Re: Question about Oak search/query.

2013-12-06 Thread Jukka Zitting
Hi,

On Thu, Dec 5, 2013 at 9:36 PM, Ian Boston i...@tfd.co.uk wrote:
 Will the search index contain access control information or will the
 search results be filtered as each result is retrieved ?

The results will be filtered after the index lookup. It would be
possible for a custom search index to do the access checks already
when building/updating the index, but even in that case the query
engine would still double-check the access rights (the benefit would
be to avoid having to retrieve and then discard many inaccessible
hits).

 If the number of terms in the query exceeds the number of terms
 supported by Solr, does the Oak handle that transparently ?

I'm not sure, you'll need to look at the oak-solr indexing code. Or
perhaps Tommaso who wrote the code can chime in here.

BR,

Jukka Zitting


Re: Question about MVCC with MongoMK.

2013-12-06 Thread Jukka Zitting
Hi,

On Thu, Dec 5, 2013 at 9:43 PM, Ian Boston i...@tfd.co.uk wrote:
 Is it possible to branch an Oak repository and maintain a detached
 root node for a period of time that one or more Oak instances attached
 to a MongoDB instance can follow for a short period of time before
 merging the branch back into the main tree ?

The SegmentMK (with the MongoDB backend) can do this using the
hierarchical journal feature. The SegmentMK maintains one or more
journals that each track the evolution of a particular branch of the
repository. These branches would normally be automatically merged back
to the root journal, but a particular deployment could easily
disable automatic merging for a particular branch and use it for a
purpose like the one you described.

BR,

Jukka Zitting


Re: Question about MVCC with MongoMK.

2013-12-06 Thread Bertrand Delacretaz
Hi,

On Fri, Dec 6, 2013 at 11:12 AM, Jukka Zitting jukka.zitt...@gmail.com wrote:
 ...The SegmentMK (with the MongoDB backend) can do this using the
 hierarchical journal feature The SegmentMK maintains one or more
 journals that each track the evolution of a particular branch of the
 repository. These branches would normally be automatically merged back
 to the root journal, but a particular deployment could easily
 disable automatic merging for a particular branch and use it for a
 purpose like the one you described

Is there a way to tell the repository to start operating on such a
branch forever for a given client?

IIUC Ian's scenario, an application instance would tell Oak create a
BEFORE_UPGRADE branch and start working on that from now on so that
the content can be upgraded in the background and tested on other
application instances, before eventually merging the BEFORE_UPGRADE
branch back.

Is that possible today, or reasonably simple to implement? If yes that
would enable such a scenario with minimal application changes, which
sounds extremely useful.

-Bertrand


Re: Question about MVCC with MongoMK.

2013-12-06 Thread Jukka Zitting
Hi,

On Fri, Dec 6, 2013 at 5:26 AM, Bertrand Delacretaz
bdelacre...@apache.org wrote:
 Is that possible today, or reasonably simple to implement? If yes that
 would enable such a scenario with minimal application changes, which
 sounds extremely useful.

It's not available yet, but shouldn't be too difficult to implement.

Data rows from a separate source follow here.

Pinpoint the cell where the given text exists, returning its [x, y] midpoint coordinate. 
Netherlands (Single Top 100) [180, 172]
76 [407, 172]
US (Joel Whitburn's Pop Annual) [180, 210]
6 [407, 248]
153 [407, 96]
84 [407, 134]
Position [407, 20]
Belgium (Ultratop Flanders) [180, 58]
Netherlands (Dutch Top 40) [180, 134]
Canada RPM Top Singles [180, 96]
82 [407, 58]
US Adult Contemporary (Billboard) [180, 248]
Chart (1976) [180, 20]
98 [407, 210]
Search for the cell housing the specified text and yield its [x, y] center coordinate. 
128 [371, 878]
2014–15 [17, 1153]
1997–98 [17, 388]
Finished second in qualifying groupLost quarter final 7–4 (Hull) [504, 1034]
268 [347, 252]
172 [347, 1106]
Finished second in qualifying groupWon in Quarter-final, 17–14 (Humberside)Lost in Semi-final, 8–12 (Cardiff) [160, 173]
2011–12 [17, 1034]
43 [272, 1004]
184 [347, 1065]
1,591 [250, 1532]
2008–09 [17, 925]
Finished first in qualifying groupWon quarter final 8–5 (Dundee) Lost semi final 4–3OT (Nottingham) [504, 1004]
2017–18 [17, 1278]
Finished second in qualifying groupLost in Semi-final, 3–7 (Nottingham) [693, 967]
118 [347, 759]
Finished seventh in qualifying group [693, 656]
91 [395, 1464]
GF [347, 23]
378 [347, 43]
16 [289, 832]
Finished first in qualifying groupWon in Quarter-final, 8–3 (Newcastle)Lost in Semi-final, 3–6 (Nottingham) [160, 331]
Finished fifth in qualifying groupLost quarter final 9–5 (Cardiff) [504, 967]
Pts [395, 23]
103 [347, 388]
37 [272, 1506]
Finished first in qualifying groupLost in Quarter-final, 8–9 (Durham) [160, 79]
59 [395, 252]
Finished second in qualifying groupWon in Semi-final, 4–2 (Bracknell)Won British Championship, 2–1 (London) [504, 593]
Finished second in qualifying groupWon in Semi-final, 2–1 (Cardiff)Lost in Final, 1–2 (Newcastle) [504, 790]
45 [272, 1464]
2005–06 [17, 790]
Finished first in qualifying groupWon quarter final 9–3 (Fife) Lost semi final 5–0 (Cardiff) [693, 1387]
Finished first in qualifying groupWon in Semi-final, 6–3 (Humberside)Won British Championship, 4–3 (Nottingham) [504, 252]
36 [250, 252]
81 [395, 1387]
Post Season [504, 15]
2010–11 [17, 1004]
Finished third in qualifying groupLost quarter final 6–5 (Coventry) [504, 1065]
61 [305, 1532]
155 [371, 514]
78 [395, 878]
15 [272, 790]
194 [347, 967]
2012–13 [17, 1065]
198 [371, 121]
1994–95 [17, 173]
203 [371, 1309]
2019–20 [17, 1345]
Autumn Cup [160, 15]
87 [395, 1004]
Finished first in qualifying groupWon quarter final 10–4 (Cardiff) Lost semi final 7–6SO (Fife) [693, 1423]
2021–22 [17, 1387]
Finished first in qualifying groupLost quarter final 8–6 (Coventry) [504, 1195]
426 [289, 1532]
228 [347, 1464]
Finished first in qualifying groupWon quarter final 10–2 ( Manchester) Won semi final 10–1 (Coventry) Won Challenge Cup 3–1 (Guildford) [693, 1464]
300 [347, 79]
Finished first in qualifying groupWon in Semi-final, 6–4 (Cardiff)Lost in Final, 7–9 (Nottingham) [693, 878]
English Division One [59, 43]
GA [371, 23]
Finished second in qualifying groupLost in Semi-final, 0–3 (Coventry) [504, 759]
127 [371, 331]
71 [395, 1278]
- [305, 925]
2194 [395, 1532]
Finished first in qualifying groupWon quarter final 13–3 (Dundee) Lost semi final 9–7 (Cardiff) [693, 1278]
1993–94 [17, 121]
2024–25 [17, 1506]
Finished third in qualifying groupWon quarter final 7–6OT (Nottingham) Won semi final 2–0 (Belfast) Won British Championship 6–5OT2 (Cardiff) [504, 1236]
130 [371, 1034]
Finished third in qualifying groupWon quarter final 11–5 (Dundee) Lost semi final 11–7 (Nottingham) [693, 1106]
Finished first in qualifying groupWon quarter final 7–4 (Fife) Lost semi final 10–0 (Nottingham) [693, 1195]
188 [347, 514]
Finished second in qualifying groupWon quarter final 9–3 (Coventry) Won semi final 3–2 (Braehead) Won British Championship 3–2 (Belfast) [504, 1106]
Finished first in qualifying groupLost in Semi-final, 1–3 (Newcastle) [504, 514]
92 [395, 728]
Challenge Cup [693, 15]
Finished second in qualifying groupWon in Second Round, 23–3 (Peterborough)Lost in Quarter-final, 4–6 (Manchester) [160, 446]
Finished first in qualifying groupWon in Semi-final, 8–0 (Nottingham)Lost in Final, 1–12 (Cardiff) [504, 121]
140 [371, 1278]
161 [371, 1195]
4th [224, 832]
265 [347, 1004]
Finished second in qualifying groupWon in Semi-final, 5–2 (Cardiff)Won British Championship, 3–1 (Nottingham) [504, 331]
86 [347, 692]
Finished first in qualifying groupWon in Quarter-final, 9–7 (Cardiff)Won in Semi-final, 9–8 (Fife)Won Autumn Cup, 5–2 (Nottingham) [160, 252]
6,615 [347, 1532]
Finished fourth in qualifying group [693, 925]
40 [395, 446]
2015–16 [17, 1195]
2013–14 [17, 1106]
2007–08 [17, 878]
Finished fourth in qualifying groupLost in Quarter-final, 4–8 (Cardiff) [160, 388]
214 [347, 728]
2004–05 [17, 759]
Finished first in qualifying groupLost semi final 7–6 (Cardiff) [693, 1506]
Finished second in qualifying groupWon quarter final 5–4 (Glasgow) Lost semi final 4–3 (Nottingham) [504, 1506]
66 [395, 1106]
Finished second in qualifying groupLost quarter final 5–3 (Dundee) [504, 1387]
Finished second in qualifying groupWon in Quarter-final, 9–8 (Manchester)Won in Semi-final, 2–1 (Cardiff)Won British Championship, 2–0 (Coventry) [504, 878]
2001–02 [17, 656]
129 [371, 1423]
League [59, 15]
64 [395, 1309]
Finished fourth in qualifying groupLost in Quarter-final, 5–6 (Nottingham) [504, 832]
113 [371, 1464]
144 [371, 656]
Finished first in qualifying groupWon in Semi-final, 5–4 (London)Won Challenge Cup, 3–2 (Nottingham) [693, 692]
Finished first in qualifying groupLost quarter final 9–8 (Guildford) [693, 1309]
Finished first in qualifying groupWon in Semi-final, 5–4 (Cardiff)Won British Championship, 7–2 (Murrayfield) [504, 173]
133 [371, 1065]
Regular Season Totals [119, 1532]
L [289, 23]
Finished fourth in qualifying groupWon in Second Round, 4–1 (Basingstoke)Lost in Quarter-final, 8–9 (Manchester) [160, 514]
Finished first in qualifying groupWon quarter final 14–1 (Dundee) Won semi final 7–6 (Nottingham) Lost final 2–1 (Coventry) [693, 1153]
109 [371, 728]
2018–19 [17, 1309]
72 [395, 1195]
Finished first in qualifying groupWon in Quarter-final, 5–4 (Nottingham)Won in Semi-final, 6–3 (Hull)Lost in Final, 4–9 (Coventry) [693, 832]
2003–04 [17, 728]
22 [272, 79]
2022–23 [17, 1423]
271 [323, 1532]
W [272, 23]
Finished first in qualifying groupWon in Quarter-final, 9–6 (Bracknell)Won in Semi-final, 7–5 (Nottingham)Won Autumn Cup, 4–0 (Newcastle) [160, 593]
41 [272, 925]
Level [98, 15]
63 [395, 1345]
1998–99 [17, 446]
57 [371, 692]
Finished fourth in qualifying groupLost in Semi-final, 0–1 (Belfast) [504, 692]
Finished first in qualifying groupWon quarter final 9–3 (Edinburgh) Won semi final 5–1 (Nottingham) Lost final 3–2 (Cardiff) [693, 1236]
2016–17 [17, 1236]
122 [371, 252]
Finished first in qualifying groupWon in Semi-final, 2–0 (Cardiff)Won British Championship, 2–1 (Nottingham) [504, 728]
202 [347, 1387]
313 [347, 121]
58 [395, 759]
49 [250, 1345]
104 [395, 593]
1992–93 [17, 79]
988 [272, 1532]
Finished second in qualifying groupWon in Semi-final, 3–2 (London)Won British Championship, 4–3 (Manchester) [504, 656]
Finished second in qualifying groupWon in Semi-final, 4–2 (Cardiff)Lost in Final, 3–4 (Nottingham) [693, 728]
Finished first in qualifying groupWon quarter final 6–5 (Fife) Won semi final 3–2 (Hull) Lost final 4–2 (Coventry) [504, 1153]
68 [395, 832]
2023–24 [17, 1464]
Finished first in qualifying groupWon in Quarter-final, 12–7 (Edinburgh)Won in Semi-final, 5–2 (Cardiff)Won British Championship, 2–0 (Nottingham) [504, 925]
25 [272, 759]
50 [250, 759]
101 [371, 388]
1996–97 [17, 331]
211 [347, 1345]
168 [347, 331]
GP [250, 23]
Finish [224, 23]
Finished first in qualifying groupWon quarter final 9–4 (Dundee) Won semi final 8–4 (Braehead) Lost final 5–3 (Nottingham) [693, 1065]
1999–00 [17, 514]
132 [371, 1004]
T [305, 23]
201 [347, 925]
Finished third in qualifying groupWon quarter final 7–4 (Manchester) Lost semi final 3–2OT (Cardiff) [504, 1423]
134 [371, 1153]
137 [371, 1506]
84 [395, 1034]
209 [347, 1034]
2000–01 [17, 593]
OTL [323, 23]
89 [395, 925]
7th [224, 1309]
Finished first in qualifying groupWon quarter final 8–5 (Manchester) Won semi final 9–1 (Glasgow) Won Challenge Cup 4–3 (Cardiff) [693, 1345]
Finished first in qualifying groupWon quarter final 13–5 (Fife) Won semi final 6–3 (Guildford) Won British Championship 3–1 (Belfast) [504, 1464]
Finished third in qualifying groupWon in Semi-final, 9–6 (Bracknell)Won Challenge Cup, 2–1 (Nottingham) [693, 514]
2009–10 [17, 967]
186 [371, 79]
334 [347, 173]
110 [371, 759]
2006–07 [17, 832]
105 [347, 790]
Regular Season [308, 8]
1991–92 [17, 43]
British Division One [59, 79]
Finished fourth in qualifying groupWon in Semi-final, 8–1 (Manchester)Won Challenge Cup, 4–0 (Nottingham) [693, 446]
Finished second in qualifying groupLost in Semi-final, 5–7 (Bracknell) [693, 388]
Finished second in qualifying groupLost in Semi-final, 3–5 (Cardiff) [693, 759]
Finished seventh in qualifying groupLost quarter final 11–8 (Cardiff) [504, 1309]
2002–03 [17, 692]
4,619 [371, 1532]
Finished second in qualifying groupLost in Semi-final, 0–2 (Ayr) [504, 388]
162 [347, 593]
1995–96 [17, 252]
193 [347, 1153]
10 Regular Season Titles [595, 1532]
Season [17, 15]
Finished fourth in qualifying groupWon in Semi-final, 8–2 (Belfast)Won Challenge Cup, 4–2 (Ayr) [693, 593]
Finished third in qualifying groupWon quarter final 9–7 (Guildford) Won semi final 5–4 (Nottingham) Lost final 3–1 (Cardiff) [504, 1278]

The main question here is whether we want to go down that path, as the
feature is only available with the SegmentMK (at least for now) and
we've generally wanted to avoid exposing such implementation-specific
features to higher level code.

BR,

Jukka Zitting


Re: Question about Oak search/query.

2013-12-06 Thread Tommaso Teofili
Hi all,

2013/12/6 Jukka Zitting jukka.zitt...@gmail.com

 Hi,

 On Thu, Dec 5, 2013 at 9:36 PM, Ian Boston i...@tfd.co.uk wrote:
  Will the search index contain access control information or will the
  search results be filtered as each result is retrieved ?

 The results will be filtered after the index lookup. It would be
 possible for a custom search index to do the access checks already
 when building/updating the index, but even in that case the query
 engine would still double-check the access rights (the benefit would
 be to avoid having to retrieve and then discard many inaccessible
 hits).


by the way, probably there's room for some optimization, e.g. very simple
idea: exclude paths at depth 1 (children of root node) the principle is not
able to read (which may mean adding them to the query passed to the Index
implementation), if any, then you'd always have to apply fine grained ACLs
on the result but maybe excluding some branches from start may help.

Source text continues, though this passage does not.